With its 29 electoral votes and famously purple presidential politics, Florida is an increasingly pivotal state.  Only two states, Texas and California, hold more electoral college votes than Florida.  In 2000, Bush won Florida by just a few hundred votes.  In 2004, Bush bested Kerry by only a 5% margin, and, in 2008, Obama claimed an even narrower 2.8% margin of victory. In Florida, more than most places, every vote counts.  A candidate who wins Florida has a pretty good shot of winning the entire election.

Given that African Americans vote overwhelmingly for the Democratic Party, this is a really big deal.  The state with the third most electoral college votes disenfranchises nearly a quarter of its black voters, who vote overwhelmingly “blue.”

I wonder, would Florida have elected three Republican governors in a row if black Floridians could vote at the same rate as their more conservative white neighbors?  Would Bush have been elected in 2000? (It seems that he certainly would not have been.)  What about 2004?

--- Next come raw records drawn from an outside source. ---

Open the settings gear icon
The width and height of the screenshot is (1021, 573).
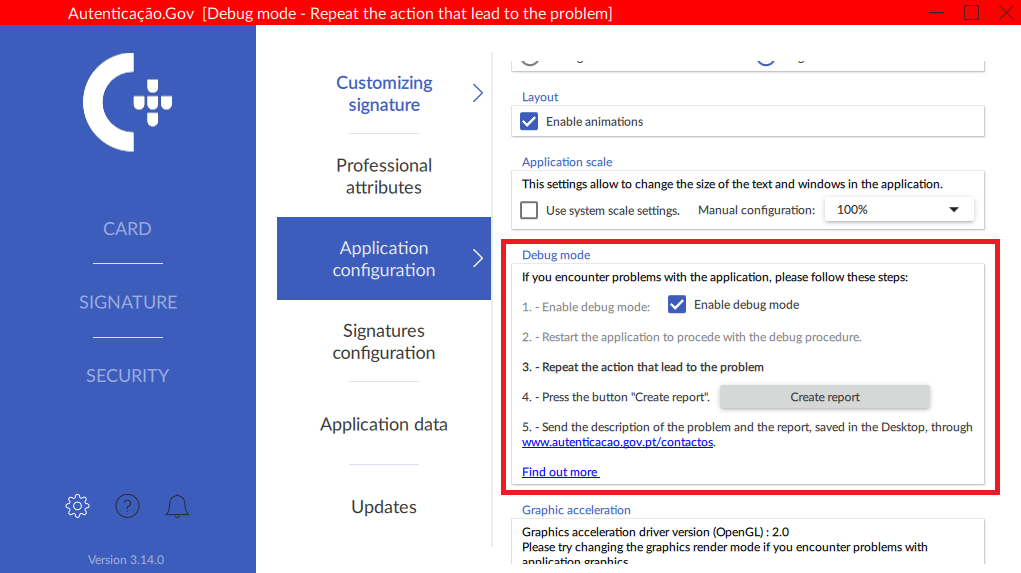pos(77,506)
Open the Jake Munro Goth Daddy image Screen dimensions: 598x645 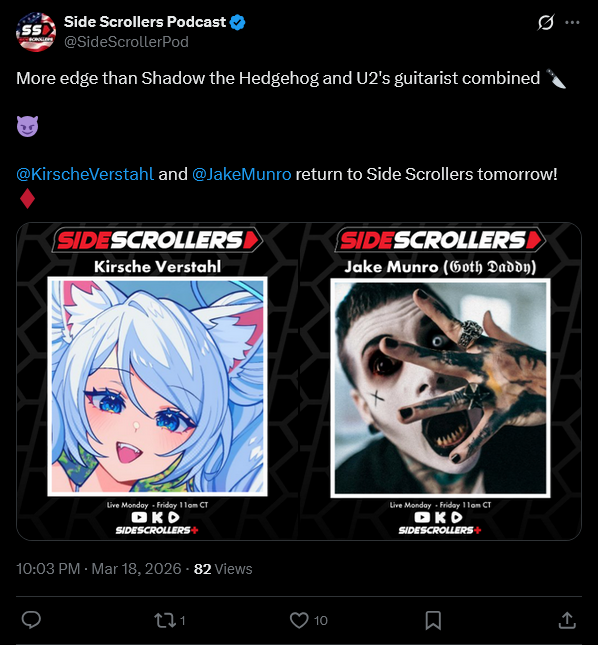tap(440, 381)
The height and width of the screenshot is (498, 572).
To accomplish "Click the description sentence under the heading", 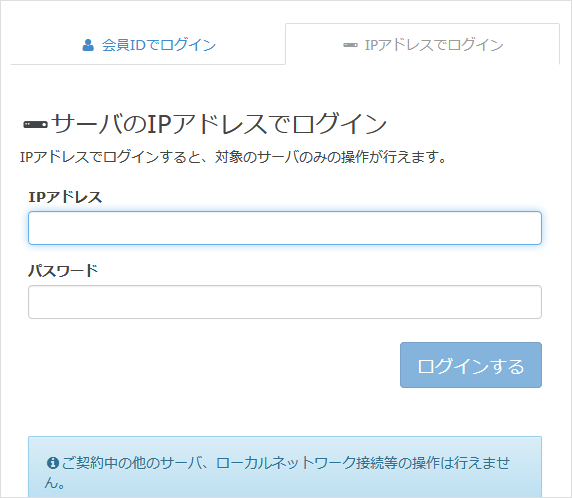I will (233, 157).
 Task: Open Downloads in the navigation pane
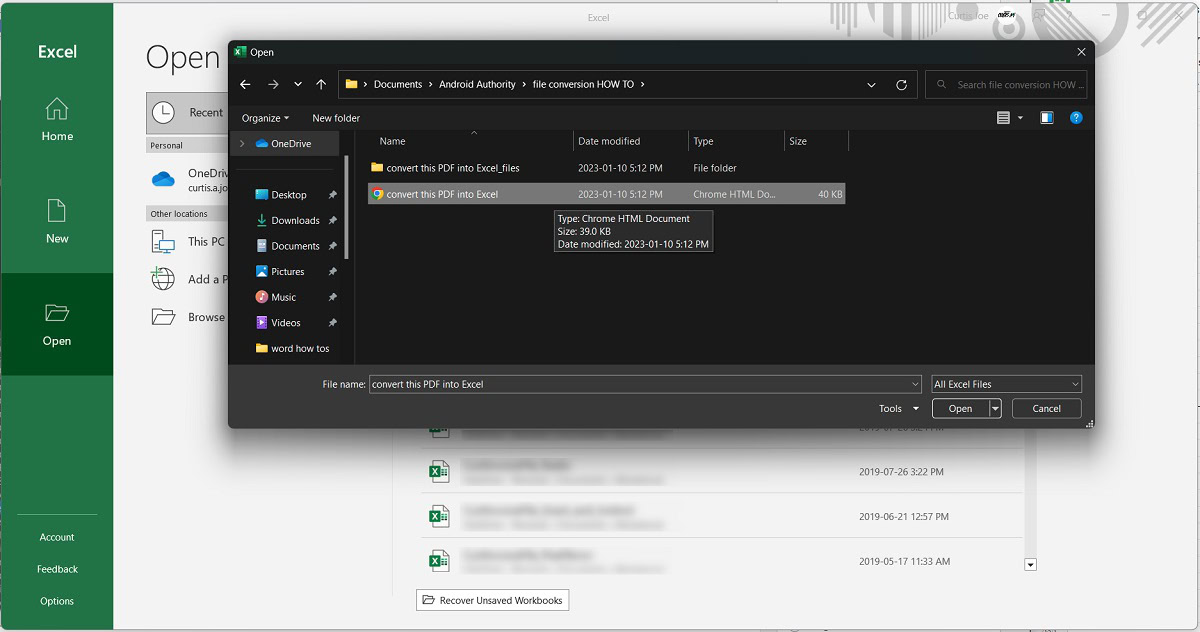[x=295, y=220]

Would Florida even be a purple state if it weren’t for the disproportionate disenfranchisement of its black citizens?

In determining who gets to vote, the War on Drugs helps to decide who occupies positions of political power.  If black people are disenfranchised disproportionately, then white people are enfranchised disproportionately.  This occurs in two ways: one, during the War on Drugs,  white people comprise a greater share of the electorate than they would otherwise. And two, our nation’s politics are  deeply racially polarized such that altering the racial composition of an electorate tends to change the outcome of elections.

Ultimately, in disproportionately disenfranchising black voters, the War on Drugs amplifies the power of white voters, increasing the likelihood that they will be able to elect politicians sympathetic to their interests.  With this, the War on Drugs serves the interests of white supremacy.

3 thoughts

  1. Thanks for this, Katie. I also think we’ve got to start to face the injustice inherent in the electoral college system itself: it was created for the purpose of over-enfranchising white slave-owning voters, and continues to over-enfranchise white voters by affording small rural disproportionately-white states a disproportionately high number of electoral votes.

    1. excellent point, Bridget. I similarly wonder why states like Iowa and New Hampshire, states that are very very white, have such clout and influence in the presidential primaries…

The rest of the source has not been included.